Fig. 4.

Compound Ch-3 disrupts RAS-effector interactions. Assessment of the inhibition of RAS protein–protein interactions in cells by the chemical series compounds Ch-1, Ch-2, and Ch-3 using different BRET-based RAS biosensor expression vectors. (A–C) Data from BRET assays using RLuc8-KRAS^G12D with either anti-RAS VHY6-GFP² (A) with dematured anti-RAS VHY6dm-GFP² (B) or with full-length CRAF^FL-GFP² (C). (D) Data from BRET assay using a negative control BRET-based biosensor LMO2/VH576dm.

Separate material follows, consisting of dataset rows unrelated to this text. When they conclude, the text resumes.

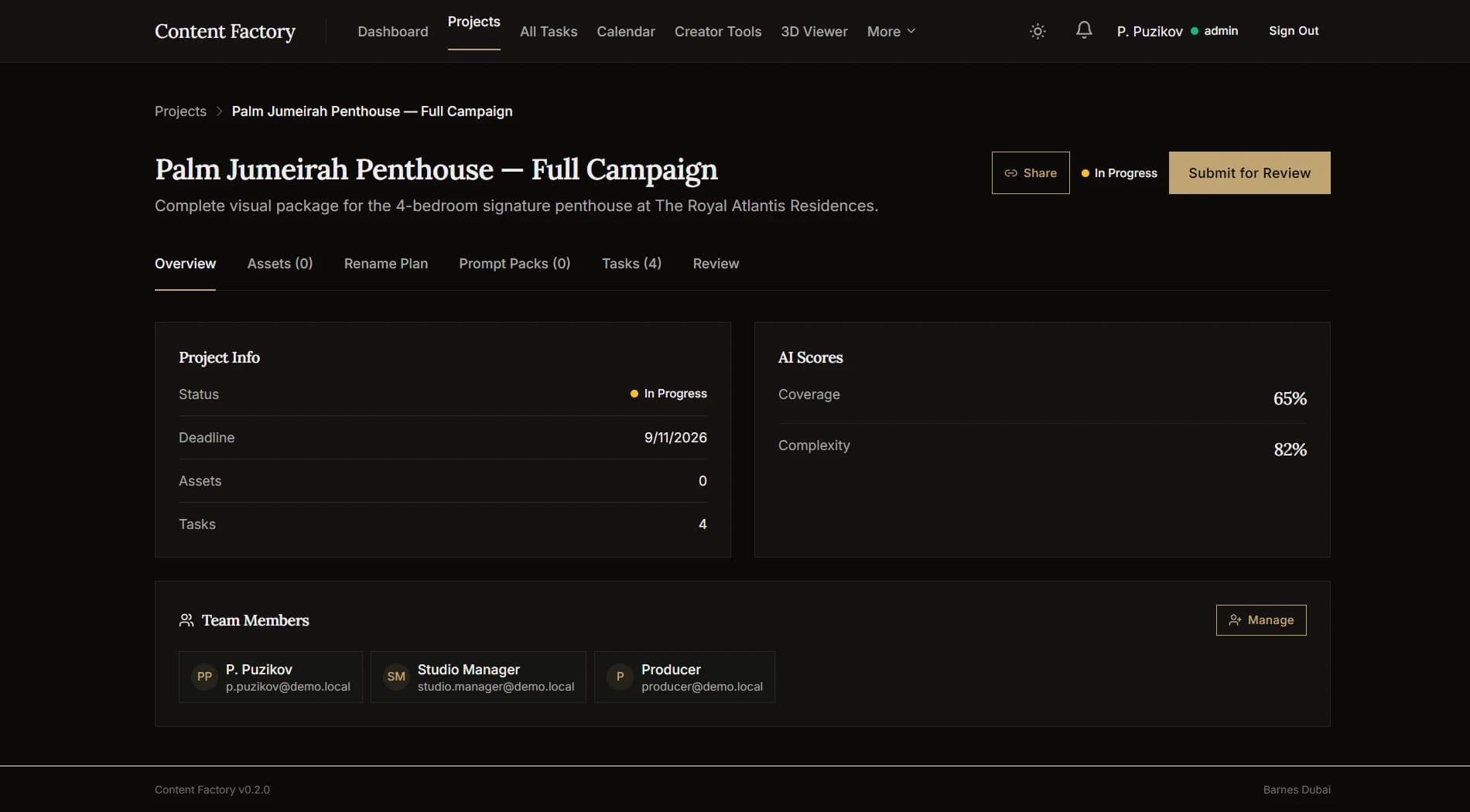Click the SM avatar for Studio Manager
The height and width of the screenshot is (812, 1470).
tap(396, 677)
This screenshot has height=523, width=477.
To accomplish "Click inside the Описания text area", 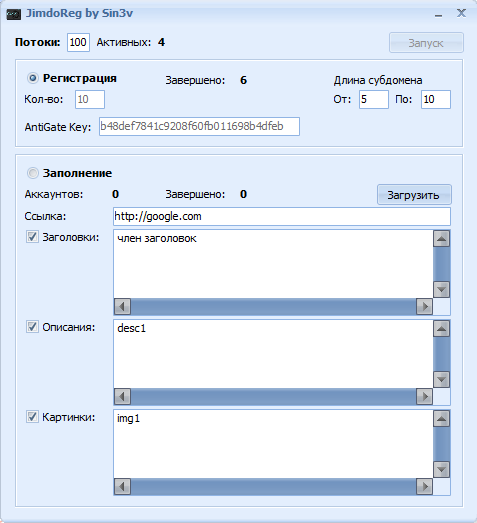I will coord(274,354).
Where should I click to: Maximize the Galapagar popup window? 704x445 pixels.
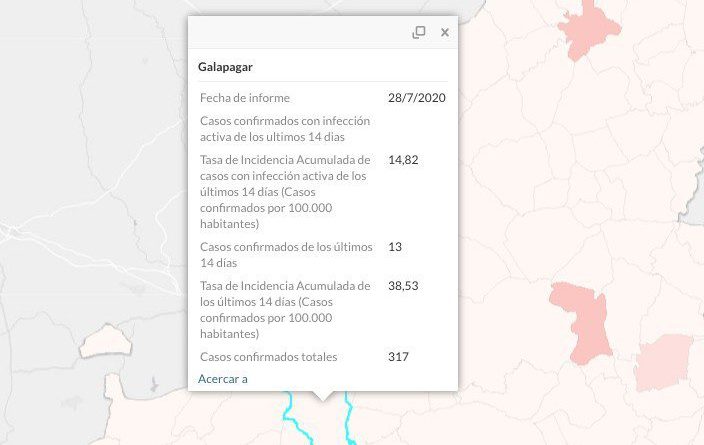click(419, 32)
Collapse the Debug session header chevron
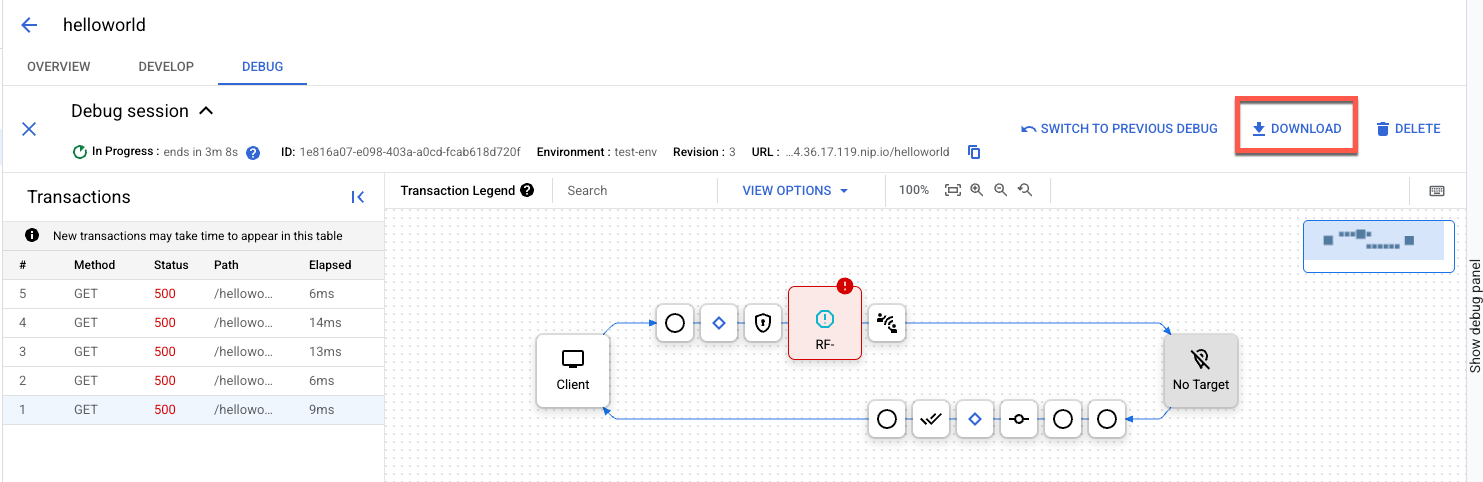1483x482 pixels. click(x=206, y=111)
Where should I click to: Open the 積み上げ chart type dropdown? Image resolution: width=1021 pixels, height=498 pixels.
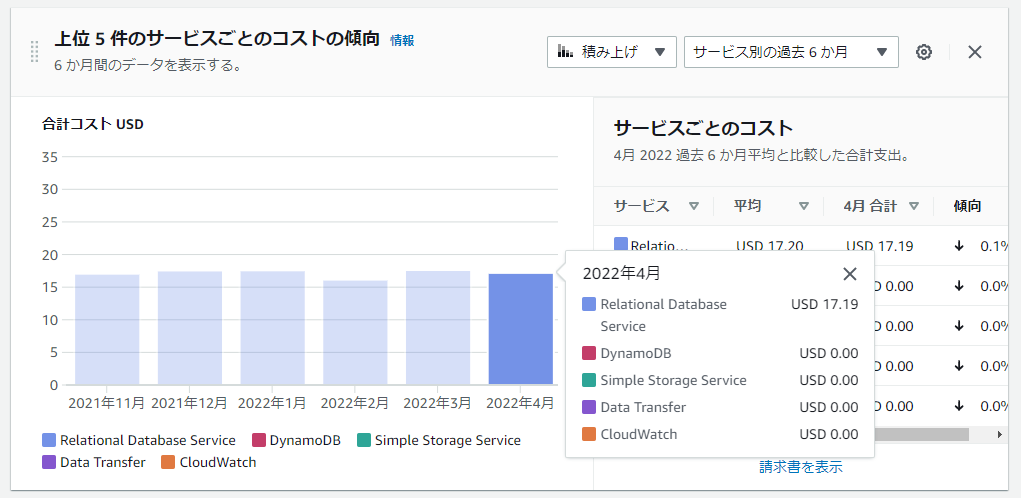click(x=611, y=52)
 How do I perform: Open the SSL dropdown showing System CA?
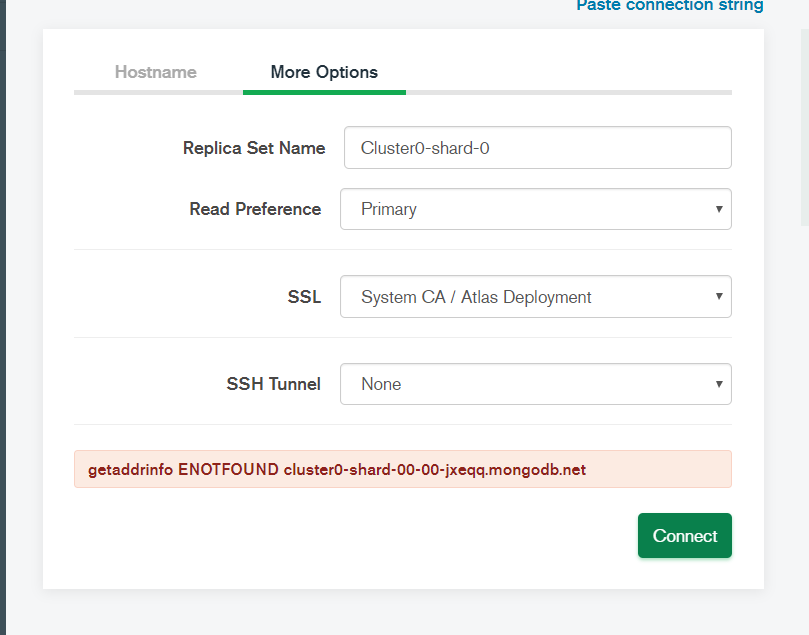click(535, 297)
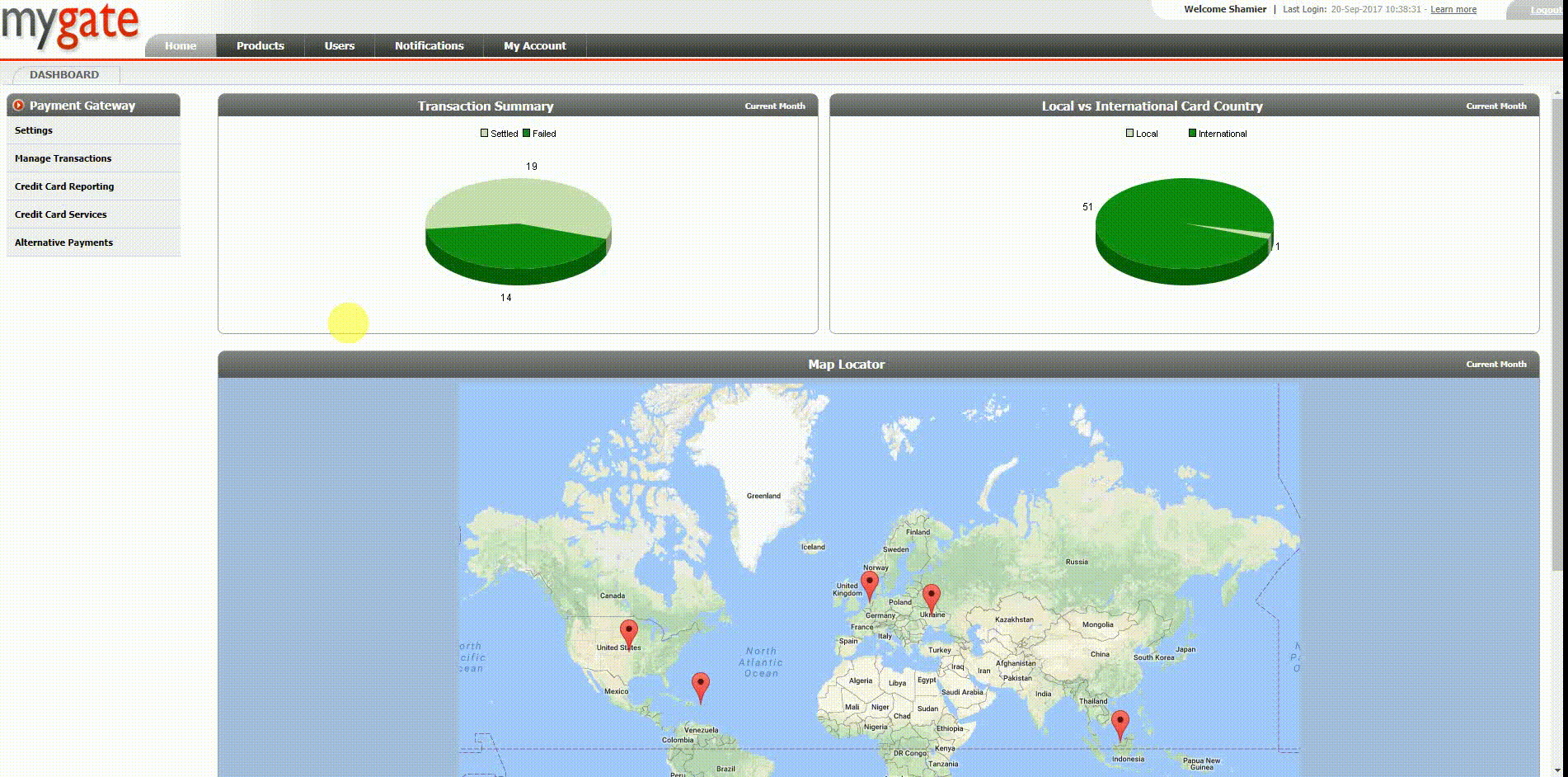Click the map pin over the Caribbean
The height and width of the screenshot is (777, 1568).
tap(700, 685)
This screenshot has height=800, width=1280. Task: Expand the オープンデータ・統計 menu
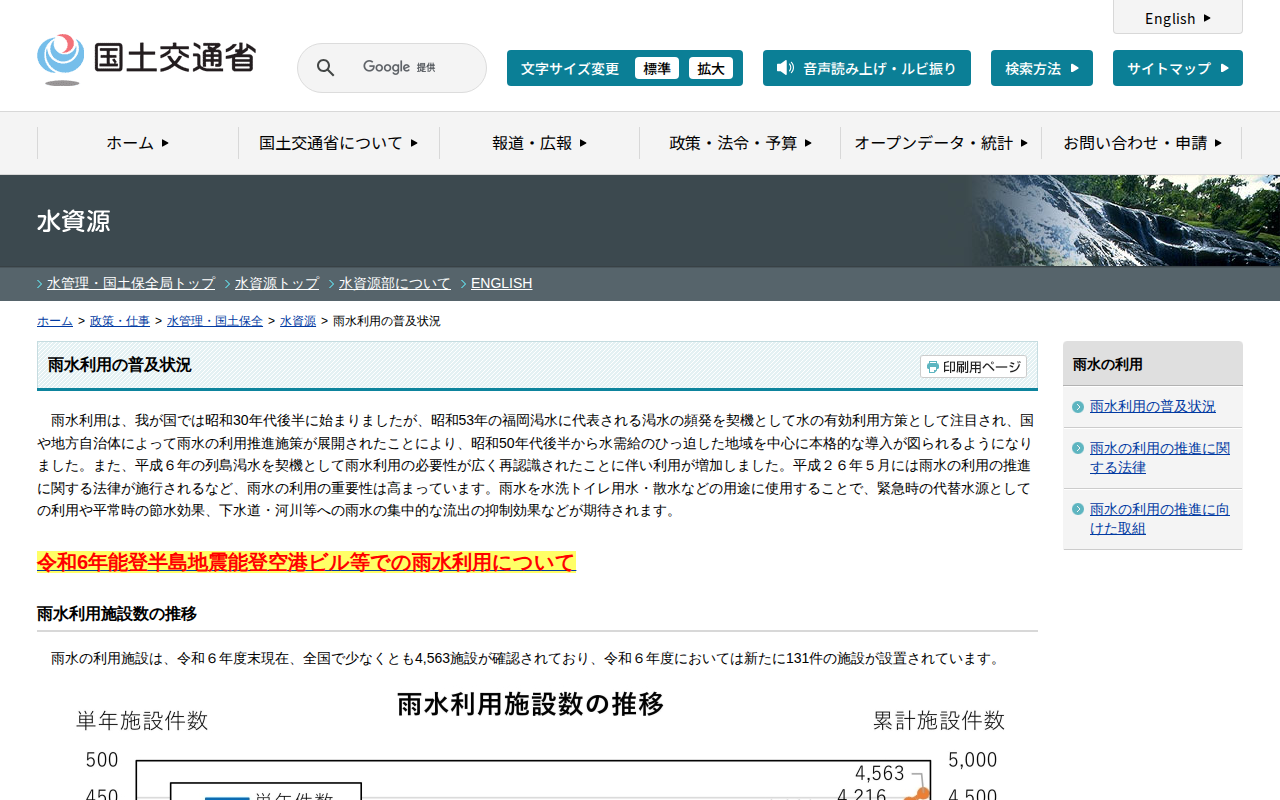[x=940, y=143]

The VH576dm is a dematured anti-LMO2 VH. The data are computed relative to cells treated with DMSO vehicle only (open bar) or with Ch-1, Ch-2, or Ch-3 (shaded bars). (E and F) The effect of the Ch-3 compound on mutant KRAS^G12X (E) and NRAS^Q61H and HRAS^G12V (F) interactions with CRAF^FL. (G–I) The effect of Ch-3 on the interaction of KRAS^G12D (G), NRAS^Q61H (H), and HRAS^G12V (I) with various RAS effector domains (PI3Kα, PI3Kγ, CRAF, and RALGDS). The range of concentration of the compounds was 5, 10, and 20 μM. Each experiment was repeated at least twice (biological replicates). Statistical analyses were performed using a one-way ANOVA followed by Dunnett’s posttests (*P < 0.05, **P < 0.01, ***P < 0.001, ****P < 0.0001). Error bars correspond to mean values ± SD of biological repeats. RLuc8-KRAS, NRAS, and HRAS all comprised full-length RAS components.